1

I have a very strange problem. I am working on a voice command classification application in python, and I am using sounddevice library to record the audio signal. If I record 10 seconds of signal, it looks something like this:

Waveform graph of silence and one word in the middle (don't mind the red and yellow lines).

However, if I also import tensorflow.keras in the program, and record the same signal, there is a sudden peak at the beginning and the graph changes to this. I can also hear the short 'beep' noise after playing back the signal.

Waveform graph after including 'import tensorflow.keras.' statement.

I have replicated this many times, and I am sure that no other library is causing this. Do you have any idea why this could be happening? It's not such a big problem in the application, I can work around it, but I'm just very curious and confused, as this problem is very strange to me.

The code:

import sounddevice as sd
from digit_spotting_service import * 
# tensorflow.keras is imported inside (at the top) of this module
from sif_splitting_service import *

SAMPLE_RATE = 22050

if __name__ == "__main__":

    sd.default.channels = 1
    sd.default.samplerate = SAMPLE_RATE

    print("Recording...")
    signal = sd.rec(SAMPLE_RATE * 10)
    sd.wait()
    print("Stopped")

    signal = signal[:, 0]

    sss = SifSplittingService() 
    dss = DigitSpottingService()

    # "sif" stands for silence-isolated-frame

    sifs = sss.split(signal, SAMPLE_RATE)
    sss.visualize()

    for sif in sifs:
        digit = dss.predict(sif, SAMPLE_RATE)
        print("I think that the digit is {}.".format(digit))

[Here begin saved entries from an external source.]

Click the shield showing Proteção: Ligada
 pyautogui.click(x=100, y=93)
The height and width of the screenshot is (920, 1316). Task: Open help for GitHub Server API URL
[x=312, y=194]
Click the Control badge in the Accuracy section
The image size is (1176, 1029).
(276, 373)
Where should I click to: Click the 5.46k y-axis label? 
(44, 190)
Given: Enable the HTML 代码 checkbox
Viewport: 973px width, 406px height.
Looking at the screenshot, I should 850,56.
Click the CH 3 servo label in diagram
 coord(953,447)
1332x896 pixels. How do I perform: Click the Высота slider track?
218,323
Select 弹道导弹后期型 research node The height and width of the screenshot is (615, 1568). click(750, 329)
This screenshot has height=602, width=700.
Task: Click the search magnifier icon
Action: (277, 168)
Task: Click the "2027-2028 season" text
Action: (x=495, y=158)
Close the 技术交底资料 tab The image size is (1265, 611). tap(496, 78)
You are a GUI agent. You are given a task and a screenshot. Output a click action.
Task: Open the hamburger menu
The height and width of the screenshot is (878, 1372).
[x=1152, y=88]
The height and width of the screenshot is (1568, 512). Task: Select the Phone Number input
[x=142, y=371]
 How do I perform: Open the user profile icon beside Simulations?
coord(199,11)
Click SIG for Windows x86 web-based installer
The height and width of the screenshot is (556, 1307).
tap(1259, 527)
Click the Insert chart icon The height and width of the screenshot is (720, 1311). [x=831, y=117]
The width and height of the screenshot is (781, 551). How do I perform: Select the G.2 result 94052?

  • How does the code for recording look like? – Jon Nordby Feb 18 '21 at 09:14
  • Are you importing tensorflow.keras at the top of the module, that is _before_ you have started recording? – Jon Nordby Feb 18 '21 at 09:15
  • I have updated the question to include the relevant code. I'm importing keras indirectly, from another file, but before I start the recording. Even if I import it in the same file in which I make the recording, it behaves the same. – martinkarlik Feb 18 '21 at 18:29
  • Does the problem also occur if dss.predict() is not called? inside the loop – Jon Nordby Feb 19 '21 at 13:46
  • Yes, even if I leave only the import statements and the code for recording and playback (I realized that I copied the code here a bit wrong, I forgot a line where I initialize 'dss', but it doesn't change anything). Eventually I want to integrate this into a real-time audio processing application, so the beginning of the recording doesn't matter much, but it's still strange. – martinkarlik Feb 20 '21 at 09:47

0 Answers0